Este es el ministerio de los Apóstoles. Ministerio que
ellos, al recibir al Espíritu Santo, entendieron como un deber y una
satisfacción al mismo tiempo, ya que, por su fe se sabían salvados por
Jesucristo. Y sabían, además, que Dios había enviado a su Hijo Unigénito para
salvar a todos los hombres de todos los tiempos. Por eso entendieron que
predicar a Jesucristo, muerto y resucitado por nuestra salvación a causa del
amor que nos tiene, debía ser su ministerio principal por encima de todas las
dificultades y adversidades. Así lo manifiestan diciendo ante las autoridades
que se lo prohibían: “Hay que obedecer a
Dios antes que a los hombres” (Hch. 5, 29).
4.- Ese convencimiento llevó a los Apóstoles a
arrostrar gravísimas dificultades, a beber el mismo cáliz amargo que bebió
Jesucristo, encarcelados y martirizados por el Nombre del Señor. Ese
convencimiento era tan profundo y firme en los Apóstoles, que Santiago y Juan,
ambos hermanos de sangre, a la pregunta de Jesucristo acerca de si podían
afrontar los sacrificios que iba a comportarles el ejercicio de su ministerio,
respondieron, con una firmeza y decisión que sorprende: “Podemos” (Mt. 20, 17-28).

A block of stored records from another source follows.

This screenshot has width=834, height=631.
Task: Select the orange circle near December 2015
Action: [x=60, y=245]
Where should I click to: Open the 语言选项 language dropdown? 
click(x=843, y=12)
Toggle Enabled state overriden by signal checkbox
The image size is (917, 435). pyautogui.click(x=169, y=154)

En verdad, a estos hombres
tan intrépidos como débiles, les asistía la gracia de
Dios. Estaban llenos del Espíritu Santo. En esta celebración debemos pedir a
Dios la gracia que necesitamos para recorrer fielmente el camino que el Señor
nos ha trazado, a cada uno según la vocación propia, para que seamos cristianos
ejemplares y apóstoles en nuestros ambientes.

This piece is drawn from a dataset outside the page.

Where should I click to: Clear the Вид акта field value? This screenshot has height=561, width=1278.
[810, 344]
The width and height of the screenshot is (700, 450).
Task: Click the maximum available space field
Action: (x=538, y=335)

5.- Hoy celebramos la fiesta de Santiago Apóstol,
primero de los Apóstoles que sufrió el martirio por su fidelidad a Jesucristo.
Y celebramos también a Santiago Apóstol como Patrón de España. El patronazgo
supone una especial intercesión del santo ante Dios en favor nuestro. Es a él a
quien debemos pedir hoy, con fe y con esperanza, la gracia de asumir nuestra
misión apostólica con la valentía, con la decisión y con la fe con que la
asumió el Apóstol Santiago.
6.- Esta celebración tiene también una dimensión
familiar al interior de nuestra Iglesia Particular. Esa dimensión familiar tiene
que ver, también, con el amor con que el Señor nos ha amado. Y tiene que ver
con el amor de Dios, porque amándonos Él, nos invita y nos capacita para
amarle. Y amándole a él, comenzamos a ser capaces de amarnos entre nosotros. La
unión de los cristianos con sus semejantes, comienza a ser posible en tanto
estamos unidos a Jesucristo, cabeza de la Iglesia, que es su cuerpo místico.
Ese amor recíproco es el
que nos hace alegrarnos con los que se alegran y sufrir con los que sufren. Hoy es día de gozo
porque es la onomástica de vuestro Padre y Pastor,
de vuestro Arzobispo; ojalá también, de vuestro amigo. Vuestra presencia hoy en
la Catedral supone para mí la gran satisfacción de sentirme unido a mis
hermanos sacerdotes y a los fieles de esta Iglesia con el vínculo del amor
cristiano y del afecto humano.
7.- Por vuestro gesto al acompañarme hoy participando
en esta Eucaristía, quiero daros las gracias. A la vez os pido el favor de que oréis
para que el Señor me conceda la gracia de quereros como os debe querer el Padre
a los hijos y el Pastor a sus ovejas.
Elevemos al Señor la plegaria que nos ha sugerido el
salmo interleccional con estas palabras: “El
Señor tenga piedad y nos bendiga, ilumine su rostro sobre nosotros, conozca la
tierra tus caminos y todos los pueblos tu salvación” (Sal. 66).